UFC’s first Afghan fighter Siyar Bahadurzada on his path from wartime to coaching in coronavirus
- Shooto world champion Siyar Bahadurzada has to coach via video calls at Singapore’s Evolve MMA
- With UFC fighting career seemingly over, pioneer hopes to give back to Afghanistan as country hit by pandemic and famine

Growing up in a war-torn country, Afghan fighter Siyar Bahadurzada was deprived of a normal upbringing.
“The experiences I had to go through at a very young age in life cooked me as a child into a man at a very young age,” he tells the Post. “I knew what I wanted and I worked very hard to get where I am now.”
The Kabul-born former UFC star (24-8-1) recounts “walking over dead bodies to make it home” as a child amid the Soviet-Afghan War in the 1980s. But he would go on to become one of Afghanistan’s first world champions.

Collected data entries
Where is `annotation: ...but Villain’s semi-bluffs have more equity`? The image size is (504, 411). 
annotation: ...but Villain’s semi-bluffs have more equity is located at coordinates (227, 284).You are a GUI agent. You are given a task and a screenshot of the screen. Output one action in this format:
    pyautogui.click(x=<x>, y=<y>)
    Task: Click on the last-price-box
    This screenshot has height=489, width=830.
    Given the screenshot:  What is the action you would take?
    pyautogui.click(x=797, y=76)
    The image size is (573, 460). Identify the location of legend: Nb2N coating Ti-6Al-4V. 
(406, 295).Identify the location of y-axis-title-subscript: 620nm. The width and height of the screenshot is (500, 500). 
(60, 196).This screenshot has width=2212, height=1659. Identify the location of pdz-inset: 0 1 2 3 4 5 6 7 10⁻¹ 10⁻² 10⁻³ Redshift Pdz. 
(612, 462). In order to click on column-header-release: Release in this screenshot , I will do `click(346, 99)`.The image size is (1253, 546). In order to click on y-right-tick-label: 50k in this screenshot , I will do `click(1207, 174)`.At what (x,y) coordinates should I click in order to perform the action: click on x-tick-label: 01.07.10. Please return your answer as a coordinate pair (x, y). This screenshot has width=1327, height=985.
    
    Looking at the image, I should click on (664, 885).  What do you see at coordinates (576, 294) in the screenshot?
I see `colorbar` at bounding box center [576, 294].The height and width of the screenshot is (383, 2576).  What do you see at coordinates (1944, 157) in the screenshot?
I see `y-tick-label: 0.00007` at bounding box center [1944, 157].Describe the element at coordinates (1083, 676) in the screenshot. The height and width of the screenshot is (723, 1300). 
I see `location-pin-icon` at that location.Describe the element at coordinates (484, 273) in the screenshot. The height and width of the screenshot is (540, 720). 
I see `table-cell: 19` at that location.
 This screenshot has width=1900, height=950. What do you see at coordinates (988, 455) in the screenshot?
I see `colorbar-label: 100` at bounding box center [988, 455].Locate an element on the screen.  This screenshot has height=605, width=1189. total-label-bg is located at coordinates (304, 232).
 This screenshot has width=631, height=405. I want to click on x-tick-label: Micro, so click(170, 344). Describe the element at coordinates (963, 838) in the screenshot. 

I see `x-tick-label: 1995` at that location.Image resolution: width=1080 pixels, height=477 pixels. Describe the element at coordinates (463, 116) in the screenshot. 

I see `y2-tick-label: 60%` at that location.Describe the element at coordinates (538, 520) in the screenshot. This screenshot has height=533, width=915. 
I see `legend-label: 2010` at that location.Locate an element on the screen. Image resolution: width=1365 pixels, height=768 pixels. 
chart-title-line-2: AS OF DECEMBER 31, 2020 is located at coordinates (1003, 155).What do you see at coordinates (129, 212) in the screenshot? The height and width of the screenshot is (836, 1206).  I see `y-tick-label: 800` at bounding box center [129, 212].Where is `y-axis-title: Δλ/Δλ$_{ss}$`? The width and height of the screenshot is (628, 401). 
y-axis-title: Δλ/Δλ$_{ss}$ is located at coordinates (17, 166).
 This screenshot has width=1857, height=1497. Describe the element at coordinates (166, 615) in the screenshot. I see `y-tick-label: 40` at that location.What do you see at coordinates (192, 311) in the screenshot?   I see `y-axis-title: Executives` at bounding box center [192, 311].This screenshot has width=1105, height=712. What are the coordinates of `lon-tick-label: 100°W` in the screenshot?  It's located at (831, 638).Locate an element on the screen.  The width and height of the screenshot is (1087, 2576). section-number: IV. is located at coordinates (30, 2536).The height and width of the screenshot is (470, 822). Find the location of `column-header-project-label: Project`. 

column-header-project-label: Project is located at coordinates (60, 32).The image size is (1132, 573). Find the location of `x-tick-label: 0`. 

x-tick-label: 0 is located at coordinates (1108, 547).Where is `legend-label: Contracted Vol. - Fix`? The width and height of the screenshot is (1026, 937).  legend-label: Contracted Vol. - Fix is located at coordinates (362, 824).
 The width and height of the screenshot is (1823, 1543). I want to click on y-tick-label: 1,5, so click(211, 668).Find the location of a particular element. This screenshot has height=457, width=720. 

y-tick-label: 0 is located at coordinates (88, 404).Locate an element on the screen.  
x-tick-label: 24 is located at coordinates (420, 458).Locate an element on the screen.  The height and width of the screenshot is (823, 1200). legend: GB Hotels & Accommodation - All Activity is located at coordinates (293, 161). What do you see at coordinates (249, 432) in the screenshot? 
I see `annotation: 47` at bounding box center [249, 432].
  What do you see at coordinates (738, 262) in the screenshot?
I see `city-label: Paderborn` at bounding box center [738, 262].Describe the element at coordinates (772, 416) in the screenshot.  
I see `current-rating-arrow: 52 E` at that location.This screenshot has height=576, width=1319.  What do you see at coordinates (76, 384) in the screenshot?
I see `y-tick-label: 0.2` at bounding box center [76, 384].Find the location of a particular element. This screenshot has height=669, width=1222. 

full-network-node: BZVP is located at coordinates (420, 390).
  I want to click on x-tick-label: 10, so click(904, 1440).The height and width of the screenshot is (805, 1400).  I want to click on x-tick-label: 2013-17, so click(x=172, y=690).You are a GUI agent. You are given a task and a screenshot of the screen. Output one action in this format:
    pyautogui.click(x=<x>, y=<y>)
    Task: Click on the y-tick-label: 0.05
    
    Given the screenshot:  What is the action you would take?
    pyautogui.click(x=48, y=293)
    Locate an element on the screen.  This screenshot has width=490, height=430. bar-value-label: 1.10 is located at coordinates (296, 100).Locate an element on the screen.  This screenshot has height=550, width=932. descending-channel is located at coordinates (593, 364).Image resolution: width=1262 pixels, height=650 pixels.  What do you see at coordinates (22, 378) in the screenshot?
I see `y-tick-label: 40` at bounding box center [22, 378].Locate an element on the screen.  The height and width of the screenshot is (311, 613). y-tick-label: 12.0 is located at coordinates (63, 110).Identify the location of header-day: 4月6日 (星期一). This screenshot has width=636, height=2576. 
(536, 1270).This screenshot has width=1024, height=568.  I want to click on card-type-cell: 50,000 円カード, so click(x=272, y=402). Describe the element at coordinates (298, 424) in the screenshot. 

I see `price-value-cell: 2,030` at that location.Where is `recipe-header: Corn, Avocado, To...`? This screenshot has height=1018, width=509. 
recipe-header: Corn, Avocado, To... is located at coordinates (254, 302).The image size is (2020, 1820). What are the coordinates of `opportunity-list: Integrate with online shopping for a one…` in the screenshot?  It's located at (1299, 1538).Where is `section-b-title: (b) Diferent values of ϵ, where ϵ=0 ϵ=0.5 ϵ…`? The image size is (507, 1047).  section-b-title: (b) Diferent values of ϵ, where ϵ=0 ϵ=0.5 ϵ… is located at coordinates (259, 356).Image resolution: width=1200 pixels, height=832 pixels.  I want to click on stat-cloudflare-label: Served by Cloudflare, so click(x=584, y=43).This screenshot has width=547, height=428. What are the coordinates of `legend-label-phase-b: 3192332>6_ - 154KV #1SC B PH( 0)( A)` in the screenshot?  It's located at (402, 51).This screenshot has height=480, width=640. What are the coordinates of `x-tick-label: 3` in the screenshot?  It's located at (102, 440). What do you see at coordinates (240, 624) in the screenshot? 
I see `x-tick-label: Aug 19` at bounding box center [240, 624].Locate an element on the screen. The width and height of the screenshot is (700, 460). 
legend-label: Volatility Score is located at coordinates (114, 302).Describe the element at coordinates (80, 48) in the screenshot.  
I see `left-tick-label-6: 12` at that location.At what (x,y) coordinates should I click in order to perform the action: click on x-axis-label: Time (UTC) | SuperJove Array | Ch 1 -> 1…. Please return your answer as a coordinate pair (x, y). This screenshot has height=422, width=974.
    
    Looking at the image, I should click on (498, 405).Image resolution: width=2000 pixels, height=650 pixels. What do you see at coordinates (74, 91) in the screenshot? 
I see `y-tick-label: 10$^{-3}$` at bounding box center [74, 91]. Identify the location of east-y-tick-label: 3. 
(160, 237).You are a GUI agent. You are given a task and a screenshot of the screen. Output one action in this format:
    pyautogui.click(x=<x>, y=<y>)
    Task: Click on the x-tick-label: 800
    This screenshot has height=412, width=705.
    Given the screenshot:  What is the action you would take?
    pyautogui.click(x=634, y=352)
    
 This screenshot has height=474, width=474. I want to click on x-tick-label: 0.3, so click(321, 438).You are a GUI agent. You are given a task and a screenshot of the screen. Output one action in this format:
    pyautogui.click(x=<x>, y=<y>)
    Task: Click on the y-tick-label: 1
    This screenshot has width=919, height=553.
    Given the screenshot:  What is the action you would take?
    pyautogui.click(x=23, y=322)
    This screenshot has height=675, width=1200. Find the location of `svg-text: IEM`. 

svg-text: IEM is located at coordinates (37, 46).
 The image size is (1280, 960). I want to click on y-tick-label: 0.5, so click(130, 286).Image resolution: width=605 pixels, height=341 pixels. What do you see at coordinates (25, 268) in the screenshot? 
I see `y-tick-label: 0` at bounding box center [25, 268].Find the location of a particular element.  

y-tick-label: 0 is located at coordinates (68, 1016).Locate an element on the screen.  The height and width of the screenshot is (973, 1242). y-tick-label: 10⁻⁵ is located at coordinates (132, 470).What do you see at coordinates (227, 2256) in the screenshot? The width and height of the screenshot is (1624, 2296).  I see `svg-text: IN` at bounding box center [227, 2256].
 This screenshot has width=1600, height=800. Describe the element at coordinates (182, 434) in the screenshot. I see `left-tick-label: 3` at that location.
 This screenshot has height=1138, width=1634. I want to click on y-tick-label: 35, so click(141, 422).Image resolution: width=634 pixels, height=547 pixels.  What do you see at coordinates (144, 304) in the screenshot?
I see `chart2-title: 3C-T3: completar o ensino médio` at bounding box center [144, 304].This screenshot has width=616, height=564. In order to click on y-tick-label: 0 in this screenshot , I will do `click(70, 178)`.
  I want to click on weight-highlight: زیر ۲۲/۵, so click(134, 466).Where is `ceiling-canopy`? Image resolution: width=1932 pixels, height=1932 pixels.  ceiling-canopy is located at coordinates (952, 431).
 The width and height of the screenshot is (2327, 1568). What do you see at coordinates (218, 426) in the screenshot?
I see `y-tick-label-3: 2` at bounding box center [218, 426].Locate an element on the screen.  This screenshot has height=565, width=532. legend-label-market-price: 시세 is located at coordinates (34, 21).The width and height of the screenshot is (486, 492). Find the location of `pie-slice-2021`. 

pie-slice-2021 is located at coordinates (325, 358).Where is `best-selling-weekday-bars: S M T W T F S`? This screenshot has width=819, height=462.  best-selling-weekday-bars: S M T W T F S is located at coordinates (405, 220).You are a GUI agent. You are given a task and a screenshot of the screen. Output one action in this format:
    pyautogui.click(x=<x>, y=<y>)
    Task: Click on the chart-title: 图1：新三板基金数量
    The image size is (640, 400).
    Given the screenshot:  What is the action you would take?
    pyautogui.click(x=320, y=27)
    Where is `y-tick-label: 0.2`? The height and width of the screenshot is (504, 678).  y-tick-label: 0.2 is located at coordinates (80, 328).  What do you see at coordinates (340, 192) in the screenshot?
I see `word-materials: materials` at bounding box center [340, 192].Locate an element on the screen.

- Exercise set -
1. Repeat, word for word, everything in the article on Siyar Bahadurzada from "Growing up in" down to "first world champions.".
2. According to the article on Siyar Bahadurzada, in which city was he born?
The entries above are material separate from the article on Siyar Bahadurzada.

- Results by task -
1.
Growing up in a war-torn country, Afghan fighter Siyar Bahadurzada was deprived of a normal upbringing.
“The experiences I had to go through at a very young age in life cooked me as a child into a man at a very young age,” he tells the Post. “I knew what I wanted and I worked very hard to get where I am now.”
The Kabul-born former UFC star (24-8-1) recounts “walking over dead bodies to make it home” as a child amid the Soviet-Afghan War in the 1980s. But he would go on to become one of Afghanistan’s first world champions.

2. Kabul